Indiana, Johnson County officials talk public health funds at special meeting

Johnson County officials gathered Monday for a conversation on public health funding.

Local officials met with officials from the Indiana Department of Health during a special meeting of the Johnson County Board of Commissioners to reconsider opting into Health First Indiana funding. After turning down the funding last year, county commissioners are reevaluating the potential benefits and concerns regarding opting into the funds.

Johnson County was one of six counties in the state to turn down funding from the Health First Indiana initiative enacted in Senate Enrolled Act 4 of 2023. The law added $75 million in funding for local health departments for 2024, followed by $150 million in 2025.

If the commissioners chose to opt in this year, the county would receive approximately $3.1 million in new public health money from the state, said Dr. Lindsay Weaver, Indiana health commissioner.

Commissioner Ron West moderated the discussion on Monday. He said the roundtable’s purpose was to provide clarity on the benefits of Health First Indiana funding while also allowing county officials to voice their concerns. Among the key contention points raised was the funding’s sustainability and the potential need for additional health personnel.

Those in attendance included all three commissioners, three county council members, county health department leaders and other local public health stakeholders.

SEA 4 provides a list of “core public health services” to be provided by local health departments, including communicable disease prevention, sanitary inspections, tobacco prevention programs, access to immunizations, testing for STDs and STIs, child fatality reviews, partnerships with schools, different health screenings and more. The main reason the money was turned down initially is that local officials feel the Johnson County Health Department already provides these services adequately and other counties need this money to prop up their public health services more than Johnson County.

West expressed apprehension about the per capita funding model applied by the state, noting that healthier counties received significantly more funding compared to those with greater health challenges.

“It was my feeling that the funds should go to the counties that were most in need,” West said.

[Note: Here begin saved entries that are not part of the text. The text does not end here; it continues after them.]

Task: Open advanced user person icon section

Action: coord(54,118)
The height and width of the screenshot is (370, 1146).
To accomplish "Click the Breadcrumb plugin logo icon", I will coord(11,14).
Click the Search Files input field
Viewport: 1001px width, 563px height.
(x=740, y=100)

On average, the five worst counties in the state for health received just under $600,000 from Health First Indiana while the top five healthiest counties received an average of about $3.7 million. Johnson County ranked sixth in Indiana when it comes to health-related topics, West said.

“I struggled with that,” he said. “My thinking in opting out was that hopefully, the state would take over our funds and not redistribute them on a per capita basis, but maybe make them available to those counties that are direly in need.”

Betsy Swearingen, Johnson County health department director, said the health department does not have any immediate staffing concerns and that collaboration with existing county entities was being pursued to address current health gaps.

“We don’t believe at this point that we are understaffed in any way,” Swearingen said. “I think our biggest goal would be to reach out to JMH and other entities within the county that already have staffs that we could work together with them to grow our programs.”

Despite the concerns, Weaver said that the health department is really “excited” about the Health First Indiana funds and the ability to tackle some of the state’s most pressing health-related issues.

Currently, Indiana ranks poorly on most health metrics including infant mortality, obesity, smoking, diabetes and hypertension, Weaver said.

“If you accept the funding, it will provide more public health services to your community,” she said. The funds can help address preventative public health measures such as maternal and infant health, tobacco prevention, trauma injury prevention and help people who are suffering from substance use disorders, she said.

If Johnson County opts into the funds, at least 60% would need to be put toward preventative health services and no more than 10% could be spent on capital. Other than that, Johnson County officials would have some flexibility on how they would use this funding, Weaver said.

Hearing that the money could be put toward mental health caught West’s interest, he said.

“Having heard what Dr. Weaver said, I am now under the assumption that if we took this funding, we would be able to direct it more into those areas,” West said. “If we are capable of using the funding in areas that I am concerned with, that would be important. There was a lot of speculation in relation to this funding of losing our independence and our local control of our health department.”

Commissioner Brian Baird said the roundtable discussion was worthwhile and the meeting brought forth “some real positives.” He also cautioned meeting attendees that if the commissioners were to opt in, they would need to tactfully monitor what the funds were used for as they would be held accountable for those initiatives.

Johnson County Council member Ron Deer asked for specifications on the funding’s usage, asking if the Health First Indiana funds could be used for projects like expanding the county’s EMS services, supporting food panties or building community ramps for ADA residents.

Weaver said that as long as the county follows the state’s preventative health stipulations, the funds’ usage would be up to local officials.

“The creativity and the things that are happening across the state is so inspiring that we have had several states from across the nation come to speak to us and talk to us,” Weaver said. “This works because there is local control. Nobody knows what is needed more in Johnson County than the people sitting around this table.”

Weaver also argued that opting in would be an investment into the local economy, saying that they know of at least one county that has lost out on bringing a business into their community after they had shared their local health metrics.

No decision was reached at the meeting and county officials will continue to discuss the funding internally. The commissioners have until June 1 to decide whether to opt in this year.

Editor’s note: This story previously contained outdated information regarding the number of counties that opted out.